SmartTurnDetector integrates with the existing turn detection hooks:

from roomkit import HookExecution, HookTrigger

@kit.hook(HookTrigger.ON_TURN_COMPLETE, execution=HookExecution.ASYNC)
async def on_turn_complete(event, ctx):
    print(f"Turn complete (confidence={event.confidence:.2f}): {event.text}")

@kit.hook(HookTrigger.ON_TURN_INCOMPLETE, execution=HookExecution.ASYNC)
async def on_turn_incomplete(event, ctx):
    print(f"Waiting for more (confidence={event.confidence:.2f}): {event.text}")

Continuous STT mode¶

In continuous STT mode (no local VAD — the STT provider handles endpointing), audio_bytes is None because there are no discrete speech segments. The fallback_on_no_audio config controls behavior:

`fallback_on_no_audio`	Behavior
`True` (default)	Returns `is_complete=True` — acts as if no turn detector is configured
`False`	Returns `is_complete=False` — blocks routing (not recommended in continuous mode)

For continuous STT, smart-turn adds no value since there's no raw audio to analyze.
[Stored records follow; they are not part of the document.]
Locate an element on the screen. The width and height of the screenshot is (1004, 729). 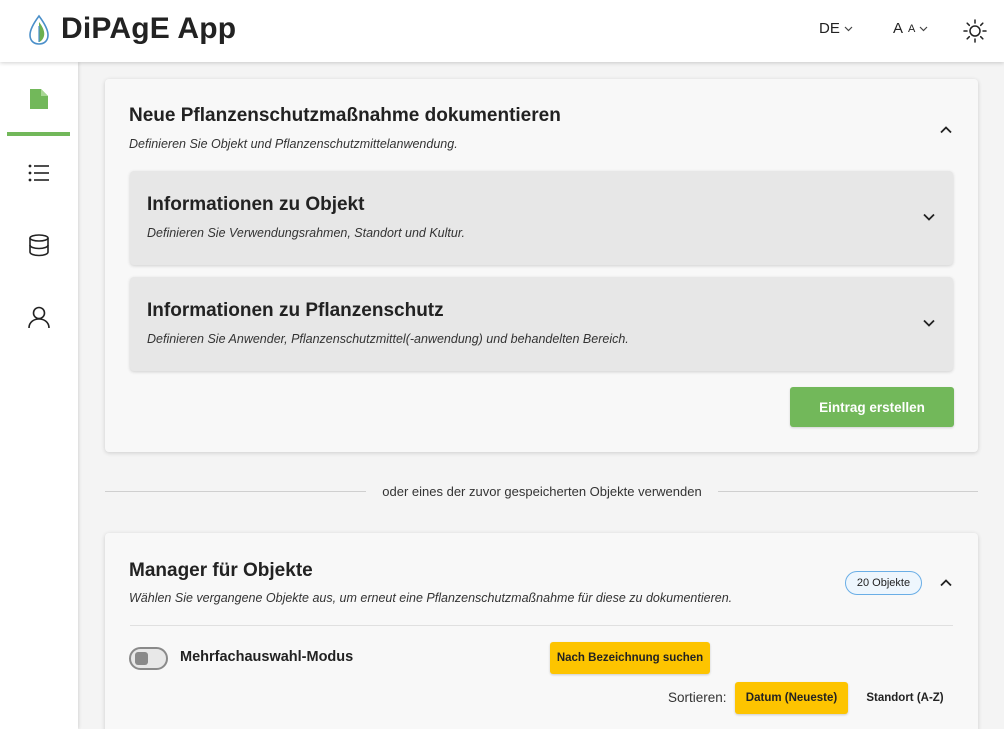
sidebar-item-list is located at coordinates (38, 173).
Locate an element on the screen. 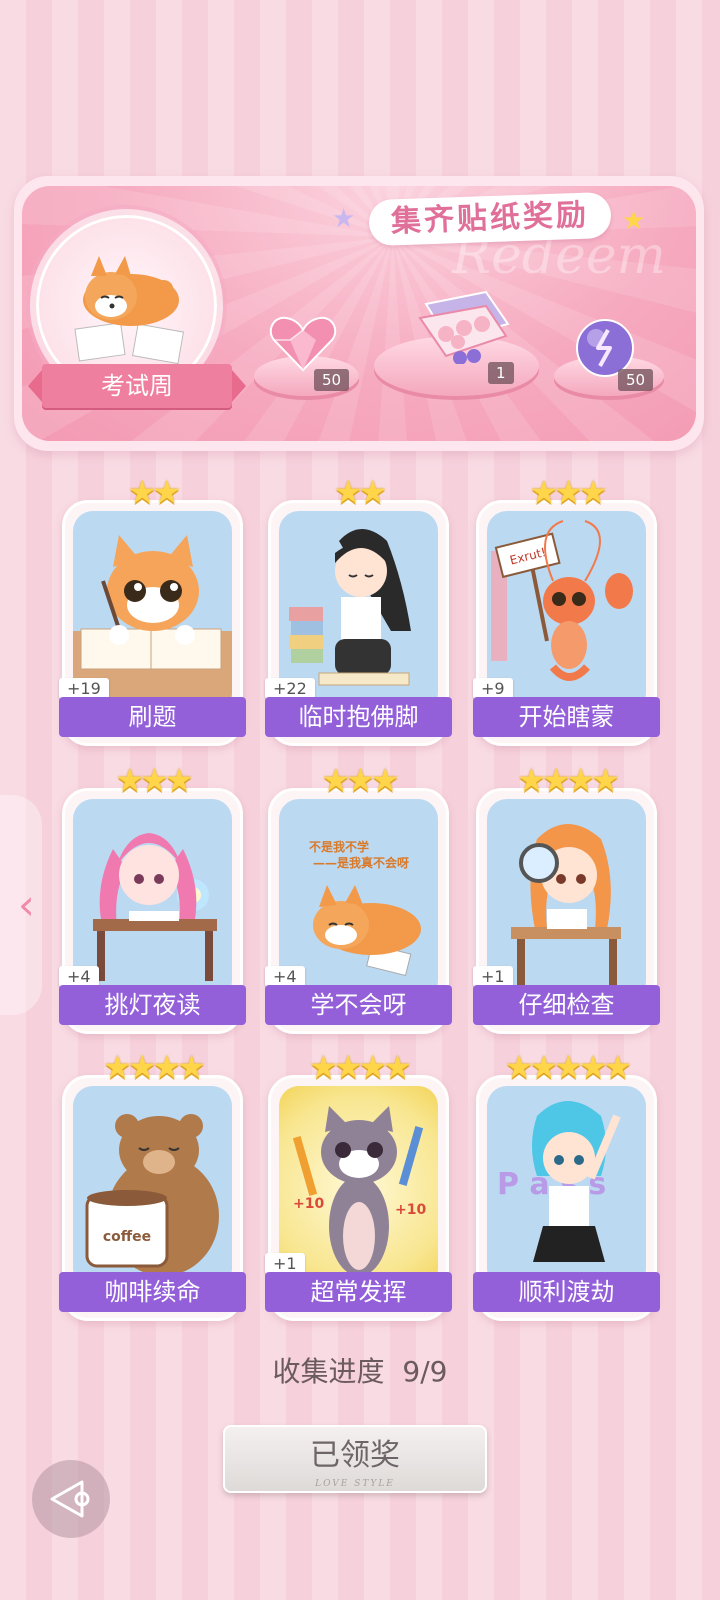 The height and width of the screenshot is (1600, 720). claimed-button-label: 已领奖 is located at coordinates (355, 1456).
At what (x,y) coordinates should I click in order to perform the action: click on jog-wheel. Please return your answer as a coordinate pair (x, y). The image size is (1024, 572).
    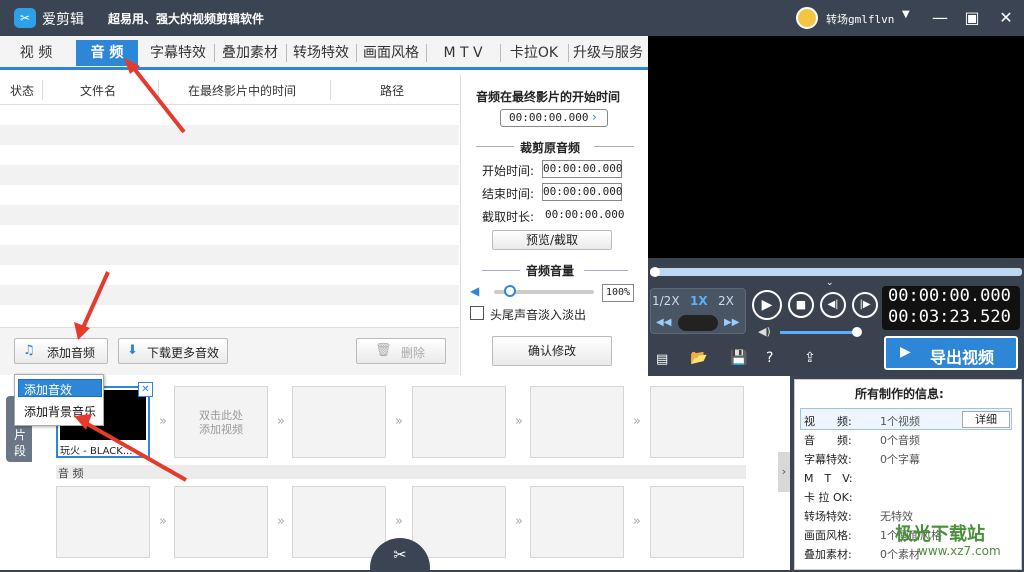
    Looking at the image, I should click on (698, 323).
Leave fallback_on_no_audio=True (default) so it doesn't interfere.

Cleanup¶

Call close() when done to release the ONNX session:

turn_detector.close()

Or let VoiceChannel.close() handle the pipeline lifecycle.

Full example¶

See examples/voice_smart_turn.py for a complete working example with:

Local mic/speakers via LocalAudioBackend
sherpa-onnx STT (streaming Zipformer) + TTS (VITS/Piper) + VAD (TEN-VAD)
Smart-turn audio-native turn detection
Local LLM via Ollama/vLLM

The examples/voice_local_onnx_vllm.py example also supports smart-turn via the SMART_TURN_MODEL environment variable.